Saved data entries
::::

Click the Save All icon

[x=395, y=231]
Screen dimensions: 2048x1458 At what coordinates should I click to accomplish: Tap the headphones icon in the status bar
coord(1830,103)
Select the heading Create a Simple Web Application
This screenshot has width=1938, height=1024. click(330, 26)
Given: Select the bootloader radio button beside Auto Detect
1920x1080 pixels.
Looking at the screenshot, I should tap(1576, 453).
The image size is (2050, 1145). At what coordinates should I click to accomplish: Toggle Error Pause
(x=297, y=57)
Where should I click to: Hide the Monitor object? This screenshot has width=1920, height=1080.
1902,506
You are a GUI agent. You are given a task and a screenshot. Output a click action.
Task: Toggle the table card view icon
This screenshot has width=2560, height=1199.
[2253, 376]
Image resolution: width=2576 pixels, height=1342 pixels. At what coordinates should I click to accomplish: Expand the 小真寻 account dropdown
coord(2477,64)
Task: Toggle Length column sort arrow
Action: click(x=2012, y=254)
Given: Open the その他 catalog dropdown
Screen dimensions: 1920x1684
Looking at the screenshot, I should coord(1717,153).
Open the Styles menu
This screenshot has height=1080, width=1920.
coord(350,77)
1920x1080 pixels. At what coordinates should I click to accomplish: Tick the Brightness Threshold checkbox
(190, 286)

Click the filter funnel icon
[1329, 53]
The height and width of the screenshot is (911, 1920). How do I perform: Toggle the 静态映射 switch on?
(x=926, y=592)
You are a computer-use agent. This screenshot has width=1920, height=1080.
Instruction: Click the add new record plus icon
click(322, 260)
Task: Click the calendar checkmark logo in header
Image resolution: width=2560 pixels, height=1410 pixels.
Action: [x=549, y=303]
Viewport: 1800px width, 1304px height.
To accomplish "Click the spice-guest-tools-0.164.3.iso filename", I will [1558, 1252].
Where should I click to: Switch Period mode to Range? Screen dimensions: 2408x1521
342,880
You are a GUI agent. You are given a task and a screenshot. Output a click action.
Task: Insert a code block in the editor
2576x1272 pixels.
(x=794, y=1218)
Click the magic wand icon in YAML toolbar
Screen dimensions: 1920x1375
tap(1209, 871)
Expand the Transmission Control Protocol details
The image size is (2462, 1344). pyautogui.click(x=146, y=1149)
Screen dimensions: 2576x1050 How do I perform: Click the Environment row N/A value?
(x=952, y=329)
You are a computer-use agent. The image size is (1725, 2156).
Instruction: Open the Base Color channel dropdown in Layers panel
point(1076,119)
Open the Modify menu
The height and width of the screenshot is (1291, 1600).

::::

## EXERCISE DETAILS
Return every record exactly as it was given.

## FINAL ANSWER
Click the Save All icon

[x=395, y=231]
Screen dimensions: 2048x1458 At what coordinates should I click to accomplish: Tap the headphones icon in the status bar
coord(1830,103)
Select the heading Create a Simple Web Application
This screenshot has width=1938, height=1024. click(330, 26)
Given: Select the bootloader radio button beside Auto Detect
1920x1080 pixels.
Looking at the screenshot, I should tap(1576, 453).
The image size is (2050, 1145). At what coordinates should I click to accomplish: Toggle Error Pause
(x=297, y=57)
Where should I click to: Hide the Monitor object? This screenshot has width=1920, height=1080.
1902,506
You are a GUI agent. You are given a task and a screenshot. Output a click action.
Task: Toggle the table card view icon
This screenshot has width=2560, height=1199.
[2253, 376]
Image resolution: width=2576 pixels, height=1342 pixels. At what coordinates should I click to accomplish: Expand the 小真寻 account dropdown
coord(2477,64)
Task: Toggle Length column sort arrow
Action: click(x=2012, y=254)
Given: Open the その他 catalog dropdown
Screen dimensions: 1920x1684
Looking at the screenshot, I should coord(1717,153).
Open the Styles menu
This screenshot has height=1080, width=1920.
coord(350,77)
1920x1080 pixels. At what coordinates should I click to accomplish: Tick the Brightness Threshold checkbox
(190, 286)

Click the filter funnel icon
[1329, 53]
The height and width of the screenshot is (911, 1920). How do I perform: Toggle the 静态映射 switch on?
(x=926, y=592)
You are a computer-use agent. This screenshot has width=1920, height=1080.
Instruction: Click the add new record plus icon
click(322, 260)
Task: Click the calendar checkmark logo in header
Image resolution: width=2560 pixels, height=1410 pixels.
Action: [x=549, y=303]
Viewport: 1800px width, 1304px height.
To accomplish "Click the spice-guest-tools-0.164.3.iso filename", I will [1558, 1252].
Where should I click to: Switch Period mode to Range? Screen dimensions: 2408x1521
342,880
You are a GUI agent. You are given a task and a screenshot. Output a click action.
Task: Insert a code block in the editor
2576x1272 pixels.
(x=794, y=1218)
Click the magic wand icon in YAML toolbar
Screen dimensions: 1920x1375
tap(1209, 871)
Expand the Transmission Control Protocol details
The image size is (2462, 1344). pyautogui.click(x=146, y=1149)
Screen dimensions: 2576x1050 How do I perform: Click the Environment row N/A value?
(x=952, y=329)
You are a computer-use agent. The image size is (1725, 2156).
Instruction: Open the Base Color channel dropdown in Layers panel
point(1076,119)
Open the Modify menu
The height and width of the screenshot is (1291, 1600).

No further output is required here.